I agree with everyone else; if it became an issue, we'd find a different doc (maybe just use DH's GP.) But until then, we're staying where we are.

infocrazy
05-05-2010, 09:23 AM
Yes and no! We go to a female pedi, so both DD and Ds see her. However, we sometimes also see the other doctors in the practice, some of whom are male.

If at some point, DD or Ds voice an opinion, then I'll certainly take it under advisement and probably switch, but for now, I'm not too concerned.

:yeahthat:

I did actually choose 1 Ped as a male since DS1 is a boy, but after seeing a female doctor in the practice on a sick visit, switched to her since I felt she was more supportive and knowledgeable about nursing, and did herself.

boolady
05-05-2010, 09:33 AM
Yes and no and no. I think it is important to choose a doctor who is competent , up to date, good bedside manner etc. I don't think about the gender at all.

There are both male and female doctors in the group we take DD to. My two "favorites" are one female and one male. If when DD gets older, she feels she would be more comfortable seeing the female for well visits and non-emergency situations, that's fine. As a child, my peds office had 3 males and 2 females. I never cared for the females, once I was old enough to know the difference, the males just had better bedside manner.

sste
05-05-2010, 09:37 AM
If you are dealing with relatively young pedis (within 10 or so years of their training) a male general pediatrician is now a minority that faces discrimination! Our friends have always told us that pedi training programs are now female-dominated. So, ime they tend to be very highly motivated in order to self-select into a female-dominated environment. Same is even more true for OBs, probably even more so.

lmh2402
05-05-2010, 09:59 AM
nope, all three peds in the practice are women

khalloc
05-05-2010, 10:23 AM
Our pediatrician is a female. She works alone in her own private practice.
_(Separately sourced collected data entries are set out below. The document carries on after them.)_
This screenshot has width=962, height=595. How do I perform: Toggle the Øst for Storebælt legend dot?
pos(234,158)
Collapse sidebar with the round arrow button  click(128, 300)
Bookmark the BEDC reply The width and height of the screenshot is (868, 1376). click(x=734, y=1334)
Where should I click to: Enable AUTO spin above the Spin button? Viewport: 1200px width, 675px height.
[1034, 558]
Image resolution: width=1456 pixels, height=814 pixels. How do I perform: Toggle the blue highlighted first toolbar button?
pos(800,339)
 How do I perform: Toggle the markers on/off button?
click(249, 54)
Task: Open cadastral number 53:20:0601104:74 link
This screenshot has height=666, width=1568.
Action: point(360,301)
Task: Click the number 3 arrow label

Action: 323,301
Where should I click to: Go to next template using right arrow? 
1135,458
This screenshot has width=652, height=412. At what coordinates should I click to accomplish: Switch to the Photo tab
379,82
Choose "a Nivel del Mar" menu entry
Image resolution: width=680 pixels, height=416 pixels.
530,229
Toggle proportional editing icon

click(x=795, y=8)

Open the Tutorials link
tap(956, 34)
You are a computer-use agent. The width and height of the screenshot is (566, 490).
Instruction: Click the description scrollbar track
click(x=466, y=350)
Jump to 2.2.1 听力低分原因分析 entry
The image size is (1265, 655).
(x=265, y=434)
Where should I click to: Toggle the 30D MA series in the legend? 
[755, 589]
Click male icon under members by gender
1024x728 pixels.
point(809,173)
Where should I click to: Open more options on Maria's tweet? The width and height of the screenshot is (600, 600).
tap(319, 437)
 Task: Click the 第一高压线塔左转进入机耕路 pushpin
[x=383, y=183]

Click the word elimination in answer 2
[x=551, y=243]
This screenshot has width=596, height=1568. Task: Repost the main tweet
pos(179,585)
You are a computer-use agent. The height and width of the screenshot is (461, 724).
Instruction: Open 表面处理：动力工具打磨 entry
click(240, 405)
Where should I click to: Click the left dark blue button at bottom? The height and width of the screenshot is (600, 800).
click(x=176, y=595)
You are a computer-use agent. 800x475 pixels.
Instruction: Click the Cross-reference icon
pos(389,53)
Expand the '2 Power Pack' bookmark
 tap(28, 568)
I have a DD and DS. So if DS ever feels uncomfortable and wants to change, I would be open to changing him to a male doctor. Hopefully that doesnt happen until he is in his pre-teens though. I really love our pediatrician.

Tondi G
05-05-2010, 12:05 PM
we started with a male ped (he was actually my ped as a child). When he retired a couple of years ago we started seeing the newest female dr in the practice and I LOVE her. My boys seem to really enjoy seeing her as well (my boys didn't like the older male ped nearly as much). I wish she wanted to be a family doctor cause I would happily use her as a physician myself if it were an option! :) If at any time in the future my boys expressed interest in seeing a male doctor I would switch them to one.

LarsMal
05-05-2010, 01:23 PM
I have always taken my kids to a female ped because *I* wanted to deal with a female. Mother to mother kind of a thing. I've always joined practices that have males, though. I figure if DS wants to switch to a male when he gets a little older he'll have that option without having to find a new practice.

BelleoftheBallFlagstaff
05-05-2010, 01:27 PM
Our Ped just left, and he was the greatest doctor. He moved to Portland, OR. Gender is not an issue to me until puberty, and then only if DD asks.

ewpmsw
05-05-2010, 03:30 PM
Yes and no and no. I think it is important to choose a doctor who is competent , up to date, good bedside manner etc. I don't think about the gender at all.

:yeahthat: DD has seen a male doc in our pediatrician's practice that was fantastic. He's very much like the female doc we usually see, and I'd request him if our doc wasn't available. (Doesn't hurt that he's a cutie.) I have appreciated that DD's pediatrician helped us out a lot when I started out BFing. She's a mom, she's BTDT with BFing, and I found that really valuable.